Records from a dataset:
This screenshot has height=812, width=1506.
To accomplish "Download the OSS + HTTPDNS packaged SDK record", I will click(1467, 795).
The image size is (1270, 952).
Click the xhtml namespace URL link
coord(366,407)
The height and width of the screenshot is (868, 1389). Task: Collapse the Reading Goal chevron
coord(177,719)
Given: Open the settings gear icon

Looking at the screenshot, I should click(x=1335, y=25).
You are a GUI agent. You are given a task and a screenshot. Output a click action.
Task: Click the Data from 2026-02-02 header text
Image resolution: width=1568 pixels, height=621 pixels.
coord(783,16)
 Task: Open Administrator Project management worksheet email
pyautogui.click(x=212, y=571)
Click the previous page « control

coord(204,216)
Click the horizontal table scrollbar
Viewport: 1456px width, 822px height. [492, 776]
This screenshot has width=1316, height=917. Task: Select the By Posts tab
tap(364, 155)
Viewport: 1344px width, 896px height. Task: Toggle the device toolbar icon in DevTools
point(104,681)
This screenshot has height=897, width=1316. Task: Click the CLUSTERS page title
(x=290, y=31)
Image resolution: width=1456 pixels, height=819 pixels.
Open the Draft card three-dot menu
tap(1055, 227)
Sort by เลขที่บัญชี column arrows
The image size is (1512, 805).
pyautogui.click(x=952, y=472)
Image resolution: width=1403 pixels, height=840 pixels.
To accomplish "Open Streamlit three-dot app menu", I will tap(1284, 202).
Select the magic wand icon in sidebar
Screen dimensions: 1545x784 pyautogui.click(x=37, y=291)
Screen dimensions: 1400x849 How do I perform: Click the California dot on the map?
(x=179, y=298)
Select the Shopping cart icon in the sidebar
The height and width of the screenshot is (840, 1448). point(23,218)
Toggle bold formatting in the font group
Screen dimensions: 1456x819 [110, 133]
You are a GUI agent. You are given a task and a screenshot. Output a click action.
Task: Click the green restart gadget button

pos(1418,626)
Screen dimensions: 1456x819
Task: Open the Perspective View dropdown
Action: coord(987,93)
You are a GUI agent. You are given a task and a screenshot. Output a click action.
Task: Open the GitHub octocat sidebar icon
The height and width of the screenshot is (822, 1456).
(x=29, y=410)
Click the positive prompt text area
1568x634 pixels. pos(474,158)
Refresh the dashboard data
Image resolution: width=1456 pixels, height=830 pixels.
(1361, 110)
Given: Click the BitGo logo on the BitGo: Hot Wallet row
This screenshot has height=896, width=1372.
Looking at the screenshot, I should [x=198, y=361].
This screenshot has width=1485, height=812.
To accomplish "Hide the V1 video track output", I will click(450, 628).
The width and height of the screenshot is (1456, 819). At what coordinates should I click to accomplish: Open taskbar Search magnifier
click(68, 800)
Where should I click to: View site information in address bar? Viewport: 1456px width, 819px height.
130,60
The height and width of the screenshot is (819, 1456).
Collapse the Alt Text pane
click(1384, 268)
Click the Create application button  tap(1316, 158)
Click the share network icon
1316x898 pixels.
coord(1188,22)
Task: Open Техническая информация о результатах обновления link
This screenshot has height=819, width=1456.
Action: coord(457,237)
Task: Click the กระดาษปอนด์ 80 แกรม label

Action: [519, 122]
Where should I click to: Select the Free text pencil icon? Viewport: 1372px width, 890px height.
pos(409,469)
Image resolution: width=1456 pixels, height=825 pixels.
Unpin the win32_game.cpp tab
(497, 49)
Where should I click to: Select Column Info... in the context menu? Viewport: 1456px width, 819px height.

- **What to do**:
Your answer must be the line with "Task: Click the green restart gadget button" and all lines after it through the final line of the entries, copied exactly and with nothing added.

- **Completed exercise**:
Task: Click the green restart gadget button

pos(1418,626)
Screen dimensions: 1456x819
Task: Open the Perspective View dropdown
Action: coord(987,93)
You are a GUI agent. You are given a task and a screenshot. Output a click action.
Task: Open the GitHub octocat sidebar icon
The height and width of the screenshot is (822, 1456).
(x=29, y=410)
Click the positive prompt text area
1568x634 pixels. pos(474,158)
Refresh the dashboard data
Image resolution: width=1456 pixels, height=830 pixels.
(1361, 110)
Given: Click the BitGo logo on the BitGo: Hot Wallet row
This screenshot has height=896, width=1372.
Looking at the screenshot, I should [x=198, y=361].
This screenshot has width=1485, height=812.
To accomplish "Hide the V1 video track output", I will click(450, 628).
The width and height of the screenshot is (1456, 819). At what coordinates should I click to accomplish: Open taskbar Search magnifier
click(68, 800)
Where should I click to: View site information in address bar? Viewport: 1456px width, 819px height.
130,60
The height and width of the screenshot is (819, 1456).
Collapse the Alt Text pane
click(1384, 268)
Click the Create application button  tap(1316, 158)
Click the share network icon
1316x898 pixels.
coord(1188,22)
Task: Open Техническая информация о результатах обновления link
This screenshot has height=819, width=1456.
Action: coord(457,237)
Task: Click the กระดาษปอนด์ 80 แกรม label

Action: [519, 122]
Where should I click to: Select the Free text pencil icon? Viewport: 1372px width, 890px height.
pos(409,469)
Image resolution: width=1456 pixels, height=825 pixels.
Unpin the win32_game.cpp tab
(497, 49)
Where should I click to: Select Column Info... in the context menu? Viewport: 1456px width, 819px height.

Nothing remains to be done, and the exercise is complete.